── Exercise materials
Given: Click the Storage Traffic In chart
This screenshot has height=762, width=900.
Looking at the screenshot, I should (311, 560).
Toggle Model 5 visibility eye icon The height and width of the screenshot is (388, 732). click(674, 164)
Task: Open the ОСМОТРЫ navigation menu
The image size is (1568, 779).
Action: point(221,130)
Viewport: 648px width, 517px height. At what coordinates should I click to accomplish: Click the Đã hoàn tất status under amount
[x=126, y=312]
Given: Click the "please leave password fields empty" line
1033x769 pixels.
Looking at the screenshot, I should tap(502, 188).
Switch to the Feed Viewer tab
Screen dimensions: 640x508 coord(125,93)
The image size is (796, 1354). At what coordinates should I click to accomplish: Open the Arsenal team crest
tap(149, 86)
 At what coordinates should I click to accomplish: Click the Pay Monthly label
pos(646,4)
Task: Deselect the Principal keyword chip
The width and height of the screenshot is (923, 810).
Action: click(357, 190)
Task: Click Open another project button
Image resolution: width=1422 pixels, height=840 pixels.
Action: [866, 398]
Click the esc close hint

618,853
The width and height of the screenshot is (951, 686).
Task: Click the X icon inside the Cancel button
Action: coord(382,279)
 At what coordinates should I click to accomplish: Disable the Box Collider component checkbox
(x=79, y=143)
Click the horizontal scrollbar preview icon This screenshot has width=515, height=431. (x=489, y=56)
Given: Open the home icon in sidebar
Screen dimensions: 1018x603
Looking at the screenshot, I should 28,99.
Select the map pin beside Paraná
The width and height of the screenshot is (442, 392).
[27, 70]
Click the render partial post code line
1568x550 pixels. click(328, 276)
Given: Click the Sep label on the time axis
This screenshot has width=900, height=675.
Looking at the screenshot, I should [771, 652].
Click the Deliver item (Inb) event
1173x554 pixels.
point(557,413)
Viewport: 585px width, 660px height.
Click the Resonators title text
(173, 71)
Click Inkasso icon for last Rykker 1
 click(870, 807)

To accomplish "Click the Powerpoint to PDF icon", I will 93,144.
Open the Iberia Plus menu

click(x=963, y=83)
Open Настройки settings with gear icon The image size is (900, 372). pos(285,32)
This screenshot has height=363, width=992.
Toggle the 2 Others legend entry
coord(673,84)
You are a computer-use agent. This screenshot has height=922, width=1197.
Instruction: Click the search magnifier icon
────
**What you have to do:**
Your task is to retype, exactly and only, the lines from the one with "This screenshot has height=363, width=992." through the final line above.

**Result:**
This screenshot has height=363, width=992.
Toggle the 2 Others legend entry
coord(673,84)
You are a computer-use agent. This screenshot has height=922, width=1197.
Instruction: Click the search magnifier icon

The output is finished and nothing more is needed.